Involvement of cytokines, DNA damage, and reactive oxygen intermediates in ultraviolet radiation-induced modulation of intercellular adhesion molecule-1 expression.

By virtue of its capacity to serve as a counter-receptor for lymphocyte function-associated antigen-1, intercellular adhesion molecule-1 (ICAM-1) plays a pivotal role in generation and maintenance of immunologic/inflammatory skin diseases by mediating leukocyte/keratinocyte adhesion. Ultraviolet radiation (UVR) may exert both antiinflammatory effects (e.g., UV phototherapy) and proinflammatory effects (e.g., triggering of photosensitive skin diseases) on human skin.

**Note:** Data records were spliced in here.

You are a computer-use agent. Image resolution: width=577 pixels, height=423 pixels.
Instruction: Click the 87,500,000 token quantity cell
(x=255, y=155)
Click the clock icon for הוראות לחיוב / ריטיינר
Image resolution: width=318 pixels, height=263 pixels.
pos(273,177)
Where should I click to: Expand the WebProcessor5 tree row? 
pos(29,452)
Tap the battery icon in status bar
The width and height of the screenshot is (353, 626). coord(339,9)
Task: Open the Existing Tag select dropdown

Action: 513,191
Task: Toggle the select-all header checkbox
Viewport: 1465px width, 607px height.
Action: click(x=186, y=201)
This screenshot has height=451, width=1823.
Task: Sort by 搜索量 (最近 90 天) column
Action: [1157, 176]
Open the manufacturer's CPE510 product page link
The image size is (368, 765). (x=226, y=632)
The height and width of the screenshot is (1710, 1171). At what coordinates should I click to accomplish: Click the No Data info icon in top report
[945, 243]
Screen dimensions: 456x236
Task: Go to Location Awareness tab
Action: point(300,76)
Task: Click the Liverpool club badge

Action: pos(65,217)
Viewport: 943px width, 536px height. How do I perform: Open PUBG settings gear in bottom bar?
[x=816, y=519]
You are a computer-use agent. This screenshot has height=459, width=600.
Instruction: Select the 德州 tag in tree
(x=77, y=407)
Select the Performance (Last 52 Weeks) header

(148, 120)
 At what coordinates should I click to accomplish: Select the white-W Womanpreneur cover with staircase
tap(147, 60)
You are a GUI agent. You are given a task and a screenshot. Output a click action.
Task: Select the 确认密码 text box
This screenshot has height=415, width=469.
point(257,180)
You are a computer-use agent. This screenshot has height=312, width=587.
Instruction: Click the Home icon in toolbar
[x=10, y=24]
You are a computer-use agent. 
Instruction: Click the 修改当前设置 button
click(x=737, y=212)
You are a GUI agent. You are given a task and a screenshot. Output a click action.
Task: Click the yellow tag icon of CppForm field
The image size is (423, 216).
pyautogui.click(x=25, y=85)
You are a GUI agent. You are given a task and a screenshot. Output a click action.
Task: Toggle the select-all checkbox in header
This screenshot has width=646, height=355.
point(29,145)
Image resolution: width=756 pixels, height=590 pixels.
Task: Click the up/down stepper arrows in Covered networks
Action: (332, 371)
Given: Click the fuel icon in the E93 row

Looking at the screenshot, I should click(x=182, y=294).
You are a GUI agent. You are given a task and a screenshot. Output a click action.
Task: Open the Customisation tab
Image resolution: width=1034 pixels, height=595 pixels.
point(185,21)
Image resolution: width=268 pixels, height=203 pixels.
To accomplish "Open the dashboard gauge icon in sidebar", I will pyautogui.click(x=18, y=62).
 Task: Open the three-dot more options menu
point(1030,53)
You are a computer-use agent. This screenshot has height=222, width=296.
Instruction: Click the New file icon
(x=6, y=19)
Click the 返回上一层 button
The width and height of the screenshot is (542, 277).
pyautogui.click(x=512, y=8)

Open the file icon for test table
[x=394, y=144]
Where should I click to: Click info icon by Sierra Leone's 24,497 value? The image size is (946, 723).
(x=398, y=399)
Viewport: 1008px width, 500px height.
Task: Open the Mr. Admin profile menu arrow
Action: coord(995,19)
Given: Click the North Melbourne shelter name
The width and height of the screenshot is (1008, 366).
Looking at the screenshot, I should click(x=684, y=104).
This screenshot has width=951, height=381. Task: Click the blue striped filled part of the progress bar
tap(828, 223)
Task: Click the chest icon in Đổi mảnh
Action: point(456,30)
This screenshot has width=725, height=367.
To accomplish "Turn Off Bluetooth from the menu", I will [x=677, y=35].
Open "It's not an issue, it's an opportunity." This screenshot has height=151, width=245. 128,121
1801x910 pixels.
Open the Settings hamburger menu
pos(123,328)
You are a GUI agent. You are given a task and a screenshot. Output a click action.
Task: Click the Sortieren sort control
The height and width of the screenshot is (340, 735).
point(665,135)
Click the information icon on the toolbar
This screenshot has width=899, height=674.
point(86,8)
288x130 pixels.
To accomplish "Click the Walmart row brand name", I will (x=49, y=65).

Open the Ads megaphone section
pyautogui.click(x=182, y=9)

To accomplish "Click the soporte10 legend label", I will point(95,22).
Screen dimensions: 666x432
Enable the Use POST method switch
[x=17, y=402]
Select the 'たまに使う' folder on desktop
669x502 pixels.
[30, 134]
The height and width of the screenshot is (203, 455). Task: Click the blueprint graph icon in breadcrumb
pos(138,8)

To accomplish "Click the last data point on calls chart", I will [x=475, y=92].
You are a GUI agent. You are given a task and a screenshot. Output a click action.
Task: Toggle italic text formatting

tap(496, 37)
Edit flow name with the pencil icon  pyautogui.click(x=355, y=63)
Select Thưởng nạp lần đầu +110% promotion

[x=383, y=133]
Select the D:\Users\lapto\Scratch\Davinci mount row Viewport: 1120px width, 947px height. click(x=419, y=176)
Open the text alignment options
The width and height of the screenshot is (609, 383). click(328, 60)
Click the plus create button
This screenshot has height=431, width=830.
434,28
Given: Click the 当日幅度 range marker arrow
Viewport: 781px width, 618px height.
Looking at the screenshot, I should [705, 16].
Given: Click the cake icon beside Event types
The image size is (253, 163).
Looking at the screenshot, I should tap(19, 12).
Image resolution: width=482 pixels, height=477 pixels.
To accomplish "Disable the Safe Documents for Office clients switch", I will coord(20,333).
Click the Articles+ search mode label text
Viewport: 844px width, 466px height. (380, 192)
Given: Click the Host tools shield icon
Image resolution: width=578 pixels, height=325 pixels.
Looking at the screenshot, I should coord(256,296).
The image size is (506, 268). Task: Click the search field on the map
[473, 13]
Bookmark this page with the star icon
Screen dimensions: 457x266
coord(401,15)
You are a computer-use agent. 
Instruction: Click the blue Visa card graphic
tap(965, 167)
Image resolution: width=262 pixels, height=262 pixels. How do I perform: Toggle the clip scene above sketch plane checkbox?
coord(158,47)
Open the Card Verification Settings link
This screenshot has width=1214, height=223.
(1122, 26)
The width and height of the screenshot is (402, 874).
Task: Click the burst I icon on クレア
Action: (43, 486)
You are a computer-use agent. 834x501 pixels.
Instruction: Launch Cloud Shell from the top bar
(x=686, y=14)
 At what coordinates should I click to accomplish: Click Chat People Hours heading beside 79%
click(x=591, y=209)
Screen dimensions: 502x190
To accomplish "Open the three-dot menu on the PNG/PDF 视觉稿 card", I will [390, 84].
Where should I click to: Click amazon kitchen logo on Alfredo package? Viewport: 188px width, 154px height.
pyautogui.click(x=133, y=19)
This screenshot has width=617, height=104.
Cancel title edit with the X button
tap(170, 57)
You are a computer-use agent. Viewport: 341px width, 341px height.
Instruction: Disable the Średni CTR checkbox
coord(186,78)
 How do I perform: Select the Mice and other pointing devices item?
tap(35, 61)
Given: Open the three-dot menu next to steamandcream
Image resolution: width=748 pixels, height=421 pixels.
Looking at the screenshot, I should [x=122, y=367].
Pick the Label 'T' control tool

Recent evidence indicates that UVR-induced changes of keratinocyte ICAM-1 expression constitute the molecular basis for these ambivalent properties of UVR, as UVR is able to exert two separate and even opposite effects on ICAM-1 expression. As an antiinflammatory effect, UVR may inhibit cytokine-induced up-regulation of keratinocyte ICAM-1 expression, whereas induction of ICAM-1 expression by UVR represents a proinflammatory activity. This latter effect is mediated by an autocrine mechanism involving interleukin (IL)-1 alpha. In this autocrine system, UVR exposure of human keratinocytes leads to the release of IL-1 alpha, which in turn up-regulates the expression of IL-1 receptor type 1 molecules on the keratinocyte surface, thereby increasing the sensitivity of these cells toward IL-1 alpha. As a consequence, irradiated keratinocytes are capable of responding to endogenously produced IL-1 alpha by increasing ICAM-1 expression. Modulation of keratinocyte ICAM-1 expression after UVR exposure may be observed after both short-wave UVR (UVB; 280-320 nm) and long-wave UVR (UVA1; 340-400 nm). The photobiologic mechanisms underlying UVB versus UVA1 radiation-induced ICAM-1 modulation have been found to differ. Although not completely delineated, UVB radiation-induced modulation of ICAM-1 expression appears to be mediated via the induction of DNA damage, whereas UVA1 radiation effects involve the generation of reactive oxygen intermediates.